The constant pursuit of a PR. The feeling that I always have to increase the weight load and get more reps in. I still might have it in the back of my head but it will not be a driving force in my fitness journey going forward. This past year I've seen that in constantly chasing something worthy of being celebrated, it was keeping me from fully enjoying the moment & being present in the process.

WHAT ARE MY INTENTIONS / PRIORITIES / AREAS OF FOCUS SET TO DRIVE MY 2019?

1. Fun In Fitness
By no longer chasing a PR or Praise for what I'm doing, it will allow me to go back to finding fun in the act of doing.

2. Transformation
With continuing to lose weight after my chest surgery earlier this year, my Doctors in the USA and in Mexico agreed that the best bet right now would be to maximize the weight loss prior to any abdominal surgery.
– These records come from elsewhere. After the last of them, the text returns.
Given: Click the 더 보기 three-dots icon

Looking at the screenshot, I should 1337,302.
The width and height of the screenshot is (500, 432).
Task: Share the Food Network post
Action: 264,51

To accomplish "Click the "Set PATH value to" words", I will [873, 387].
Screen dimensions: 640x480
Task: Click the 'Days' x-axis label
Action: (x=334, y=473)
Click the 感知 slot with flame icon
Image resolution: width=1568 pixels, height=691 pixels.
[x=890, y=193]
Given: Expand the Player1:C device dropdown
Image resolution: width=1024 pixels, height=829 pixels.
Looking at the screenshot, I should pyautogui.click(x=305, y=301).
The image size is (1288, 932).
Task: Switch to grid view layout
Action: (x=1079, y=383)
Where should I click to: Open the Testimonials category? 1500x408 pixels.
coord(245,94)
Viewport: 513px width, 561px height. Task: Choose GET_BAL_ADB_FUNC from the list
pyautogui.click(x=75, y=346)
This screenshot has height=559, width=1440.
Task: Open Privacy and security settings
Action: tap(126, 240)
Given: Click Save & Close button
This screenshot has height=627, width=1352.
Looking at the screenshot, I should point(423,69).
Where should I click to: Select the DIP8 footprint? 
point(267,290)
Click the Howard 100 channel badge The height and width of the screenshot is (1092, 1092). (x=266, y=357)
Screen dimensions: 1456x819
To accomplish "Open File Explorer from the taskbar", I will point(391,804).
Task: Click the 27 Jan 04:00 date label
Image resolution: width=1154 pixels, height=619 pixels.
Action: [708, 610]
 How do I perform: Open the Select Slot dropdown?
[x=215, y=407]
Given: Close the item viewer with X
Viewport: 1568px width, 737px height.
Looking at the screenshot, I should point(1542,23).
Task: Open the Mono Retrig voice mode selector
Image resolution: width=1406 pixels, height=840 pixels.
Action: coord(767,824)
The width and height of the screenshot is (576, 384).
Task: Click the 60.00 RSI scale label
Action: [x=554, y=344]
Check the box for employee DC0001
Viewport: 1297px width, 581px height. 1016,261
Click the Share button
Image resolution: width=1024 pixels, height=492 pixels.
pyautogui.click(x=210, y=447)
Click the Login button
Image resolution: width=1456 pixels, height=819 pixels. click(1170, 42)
What this means is Summer of 2019, I will be having a Gastric Bypass surgery instead of excess skin removal. Doing so will help maximize the weight loss by helping me to lose another 70+ pounds, after which in 2020, I'll go in for the full excess skin removal.
This is something I had a very difficult time accepting, as for 5 years I was able to pride myself in losing approximately 140lbs WITHOUT any surgical help or gastric surgery. In working with my doctors and discussing this, I realize the WHY and that in the long run it would be the best option. I'm not going to lie to you and say I'm not scared. Not for the possible complications. I'm more scared of how this will affect my running. With my stomach being reduced by so much, I'm afraid that any hopes for longer distance running will come to a halt due to my inability to fuel up or hydrate enough to sustain myself on those runs. But more on that in a separate email.

3. Body
I have quit my membership to my gym Performance360 & will be transitioning over to The Movement Warehouse to switch up how I train. My new process will focus more on movement, mobility and body mechanics. I want to go back to HIIT training and body weight work to help prepare me for my recovery post surgery. I want to have a clear and better understanding of what my body is capable of. The body is an incredible thing, capable of so much. It's my goal to see just what new ways I can challenge myself this way in the coming year. Whether that be dropping in to dance classes, changing my training & ultimately post surgery and recovery with improved mobility looking more into Animal Flow - possibly attending a seminar.

4. Follow Through
I need to stop making excuses and finish this EP and release it already. After having been raped, I began to write songs as a release. I have three in various stages of completion, but the idea of releasing a product has been terrifying almost as much as the actual act. I'm not sure I'm ready to face it head on in front of people. I don't know if I'll be able to sing the songs. I'm not sure what effect going back to that moment in this way will have on me emotionally... That being said, I know the importance of using my voice and speaking my truth & I wouldn't forgive myself if I didn't finish this project and release these songs in hopes that someone else could connect and learn and grow from them.


WHAT'S MISSING IN 2019 INTENTION SETTING, THAT HAS LONG BEEN PRESENT IN PREVIOUS YEARS?

The constant want & search for a relationship. Now before you say I can have it all, let me stop you. I know I can. I've had relationships before the assault & I've attempted to have some kind of semblance of relationships after the assault.
There is nothing wrong with wanting to be in a relationship, but when the constant search for something outside of yourself takes you away from being able to live in harmony with the only one who really matters - YOU - then it's time to reexamine. I know 100% I'm still broken & triggered & affected by what happened to me. I know that intimacy terrifies me now. I know that I shut down and begin shaking & want to cry when any sort of intimacy is approached. I acknowledge that I'm not ready for a relationship in a conventional way & I'm ok with that. I also acknowledge that I am more important right now than my desire to be in a relationship & I'm ok with that too. Sometimes things happen to us in life that we don't deserve & that we can't erase, but I have to believe that it's for a reason & that something good HAS to come out of this.